[Start Supplied data]
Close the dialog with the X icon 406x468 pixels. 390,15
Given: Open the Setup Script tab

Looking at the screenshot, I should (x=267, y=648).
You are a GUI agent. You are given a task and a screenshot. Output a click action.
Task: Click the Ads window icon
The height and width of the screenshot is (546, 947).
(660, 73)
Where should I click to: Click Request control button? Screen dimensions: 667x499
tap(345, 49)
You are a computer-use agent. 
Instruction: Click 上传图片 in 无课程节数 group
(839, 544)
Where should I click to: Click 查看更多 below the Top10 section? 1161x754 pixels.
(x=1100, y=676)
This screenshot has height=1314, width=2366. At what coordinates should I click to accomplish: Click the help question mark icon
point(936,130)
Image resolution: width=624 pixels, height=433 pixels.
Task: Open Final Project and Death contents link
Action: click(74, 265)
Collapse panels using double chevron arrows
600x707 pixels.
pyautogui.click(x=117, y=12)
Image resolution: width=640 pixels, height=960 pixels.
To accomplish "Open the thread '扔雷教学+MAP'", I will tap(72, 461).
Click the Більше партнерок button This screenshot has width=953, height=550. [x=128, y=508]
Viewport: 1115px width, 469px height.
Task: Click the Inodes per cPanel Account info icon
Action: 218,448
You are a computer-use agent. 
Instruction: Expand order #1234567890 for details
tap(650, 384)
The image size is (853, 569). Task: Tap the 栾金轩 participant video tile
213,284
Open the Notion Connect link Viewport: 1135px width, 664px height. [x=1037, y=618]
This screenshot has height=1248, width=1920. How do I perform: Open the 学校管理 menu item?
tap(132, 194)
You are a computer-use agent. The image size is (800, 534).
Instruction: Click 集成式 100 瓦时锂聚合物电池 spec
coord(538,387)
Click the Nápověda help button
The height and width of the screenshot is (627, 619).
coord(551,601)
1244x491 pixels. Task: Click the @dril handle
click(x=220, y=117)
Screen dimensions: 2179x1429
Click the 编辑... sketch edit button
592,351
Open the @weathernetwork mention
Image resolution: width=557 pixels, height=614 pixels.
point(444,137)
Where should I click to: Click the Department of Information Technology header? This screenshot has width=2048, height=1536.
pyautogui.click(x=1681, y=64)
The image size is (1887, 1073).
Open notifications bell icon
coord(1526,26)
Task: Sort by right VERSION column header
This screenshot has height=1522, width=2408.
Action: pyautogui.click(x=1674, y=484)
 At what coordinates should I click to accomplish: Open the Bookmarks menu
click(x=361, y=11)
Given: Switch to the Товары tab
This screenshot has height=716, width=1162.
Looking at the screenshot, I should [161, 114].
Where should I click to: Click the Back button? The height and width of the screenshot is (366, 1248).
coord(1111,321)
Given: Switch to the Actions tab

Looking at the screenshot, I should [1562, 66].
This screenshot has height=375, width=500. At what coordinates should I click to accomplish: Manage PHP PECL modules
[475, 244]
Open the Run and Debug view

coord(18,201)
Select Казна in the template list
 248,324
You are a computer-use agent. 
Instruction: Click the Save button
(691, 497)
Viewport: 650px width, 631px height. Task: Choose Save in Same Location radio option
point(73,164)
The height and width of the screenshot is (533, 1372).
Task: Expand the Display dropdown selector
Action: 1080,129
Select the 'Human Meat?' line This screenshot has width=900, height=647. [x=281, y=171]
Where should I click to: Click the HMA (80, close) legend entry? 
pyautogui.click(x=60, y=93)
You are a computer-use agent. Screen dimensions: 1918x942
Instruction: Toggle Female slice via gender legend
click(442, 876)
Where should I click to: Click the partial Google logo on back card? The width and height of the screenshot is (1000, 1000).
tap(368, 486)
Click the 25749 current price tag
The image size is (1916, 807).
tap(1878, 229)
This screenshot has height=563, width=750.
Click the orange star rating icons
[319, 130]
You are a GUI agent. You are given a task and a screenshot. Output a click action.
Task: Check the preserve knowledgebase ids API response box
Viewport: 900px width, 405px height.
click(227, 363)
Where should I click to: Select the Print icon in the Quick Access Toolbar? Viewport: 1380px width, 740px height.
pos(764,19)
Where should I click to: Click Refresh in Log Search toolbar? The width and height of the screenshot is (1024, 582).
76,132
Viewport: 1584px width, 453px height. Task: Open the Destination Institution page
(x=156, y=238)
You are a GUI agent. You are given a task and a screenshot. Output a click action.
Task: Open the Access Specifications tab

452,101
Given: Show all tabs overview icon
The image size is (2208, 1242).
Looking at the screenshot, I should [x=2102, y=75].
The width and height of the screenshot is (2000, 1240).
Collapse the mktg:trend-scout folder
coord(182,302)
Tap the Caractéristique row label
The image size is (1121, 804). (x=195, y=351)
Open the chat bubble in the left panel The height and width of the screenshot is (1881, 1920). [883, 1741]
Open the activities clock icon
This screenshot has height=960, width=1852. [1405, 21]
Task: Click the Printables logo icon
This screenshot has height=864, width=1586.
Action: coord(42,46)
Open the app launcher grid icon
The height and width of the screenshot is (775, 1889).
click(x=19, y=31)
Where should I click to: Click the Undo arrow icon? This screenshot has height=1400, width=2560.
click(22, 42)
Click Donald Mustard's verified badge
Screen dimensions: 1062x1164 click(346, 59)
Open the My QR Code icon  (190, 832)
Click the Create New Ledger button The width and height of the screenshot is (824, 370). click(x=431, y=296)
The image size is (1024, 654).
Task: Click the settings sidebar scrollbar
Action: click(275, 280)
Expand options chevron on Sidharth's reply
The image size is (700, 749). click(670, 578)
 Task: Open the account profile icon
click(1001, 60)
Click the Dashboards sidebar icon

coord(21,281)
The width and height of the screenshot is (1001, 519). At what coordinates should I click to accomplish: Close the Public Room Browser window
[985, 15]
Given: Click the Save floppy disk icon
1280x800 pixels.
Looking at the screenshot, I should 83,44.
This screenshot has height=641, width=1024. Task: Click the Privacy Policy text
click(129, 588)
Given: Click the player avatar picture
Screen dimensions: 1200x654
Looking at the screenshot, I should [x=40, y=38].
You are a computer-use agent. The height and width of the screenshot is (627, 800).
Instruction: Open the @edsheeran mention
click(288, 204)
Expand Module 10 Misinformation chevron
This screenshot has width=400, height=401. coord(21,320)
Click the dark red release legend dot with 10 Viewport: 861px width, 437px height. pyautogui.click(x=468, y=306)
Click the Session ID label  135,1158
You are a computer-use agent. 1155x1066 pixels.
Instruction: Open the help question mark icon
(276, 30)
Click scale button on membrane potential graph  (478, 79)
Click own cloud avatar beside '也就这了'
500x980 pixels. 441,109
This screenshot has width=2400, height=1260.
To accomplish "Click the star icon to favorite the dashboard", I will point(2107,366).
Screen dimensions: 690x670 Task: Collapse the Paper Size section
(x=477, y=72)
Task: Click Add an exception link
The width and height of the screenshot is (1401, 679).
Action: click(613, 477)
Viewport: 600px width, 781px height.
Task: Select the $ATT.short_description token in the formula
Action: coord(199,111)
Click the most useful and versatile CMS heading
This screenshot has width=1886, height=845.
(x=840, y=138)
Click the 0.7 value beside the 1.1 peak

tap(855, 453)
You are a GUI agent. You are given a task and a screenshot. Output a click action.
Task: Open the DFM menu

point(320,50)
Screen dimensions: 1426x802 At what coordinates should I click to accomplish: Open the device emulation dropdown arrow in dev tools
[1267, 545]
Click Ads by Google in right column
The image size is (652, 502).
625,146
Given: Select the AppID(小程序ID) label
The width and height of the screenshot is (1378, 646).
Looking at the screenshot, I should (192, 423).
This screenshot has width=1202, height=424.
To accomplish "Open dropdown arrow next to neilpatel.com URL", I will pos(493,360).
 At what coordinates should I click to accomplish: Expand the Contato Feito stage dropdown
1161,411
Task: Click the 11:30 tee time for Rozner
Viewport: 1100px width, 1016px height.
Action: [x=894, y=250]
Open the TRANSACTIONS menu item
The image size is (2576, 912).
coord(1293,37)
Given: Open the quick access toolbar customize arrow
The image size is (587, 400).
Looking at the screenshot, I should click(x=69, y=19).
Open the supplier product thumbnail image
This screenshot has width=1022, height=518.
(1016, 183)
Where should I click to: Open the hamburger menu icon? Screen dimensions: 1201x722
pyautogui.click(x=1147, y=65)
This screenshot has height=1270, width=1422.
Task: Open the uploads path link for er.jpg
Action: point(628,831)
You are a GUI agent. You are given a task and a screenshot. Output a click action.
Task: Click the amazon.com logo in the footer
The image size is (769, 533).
[End Supplied data]
- _Direction_: Copy the records above verbatim, from the line with "Select Казна in the template list" up to and including the line with "coord(182,302)".

- _Worked solution_:
Select Казна in the template list
 248,324
You are a computer-use agent. 
Instruction: Click the Save button
(691, 497)
Viewport: 650px width, 631px height. Task: Choose Save in Same Location radio option
point(73,164)
The height and width of the screenshot is (533, 1372).
Task: Expand the Display dropdown selector
Action: 1080,129
Select the 'Human Meat?' line This screenshot has width=900, height=647. [x=281, y=171]
Where should I click to: Click the HMA (80, close) legend entry? 
pyautogui.click(x=60, y=93)
You are a computer-use agent. Screen dimensions: 1918x942
Instruction: Toggle Female slice via gender legend
click(442, 876)
Where should I click to: Click the partial Google logo on back card? The width and height of the screenshot is (1000, 1000).
tap(368, 486)
Click the 25749 current price tag
The image size is (1916, 807).
tap(1878, 229)
This screenshot has height=563, width=750.
Click the orange star rating icons
[319, 130]
You are a GUI agent. You are given a task and a screenshot. Output a click action.
Task: Check the preserve knowledgebase ids API response box
Viewport: 900px width, 405px height.
click(227, 363)
Where should I click to: Select the Print icon in the Quick Access Toolbar? Viewport: 1380px width, 740px height.
pos(764,19)
Where should I click to: Click Refresh in Log Search toolbar? The width and height of the screenshot is (1024, 582).
76,132
Viewport: 1584px width, 453px height. Task: Open the Destination Institution page
(x=156, y=238)
You are a GUI agent. You are given a task and a screenshot. Output a click action.
Task: Open the Access Specifications tab

452,101
Given: Show all tabs overview icon
The image size is (2208, 1242).
Looking at the screenshot, I should [x=2102, y=75].
The width and height of the screenshot is (2000, 1240).
Collapse the mktg:trend-scout folder
coord(182,302)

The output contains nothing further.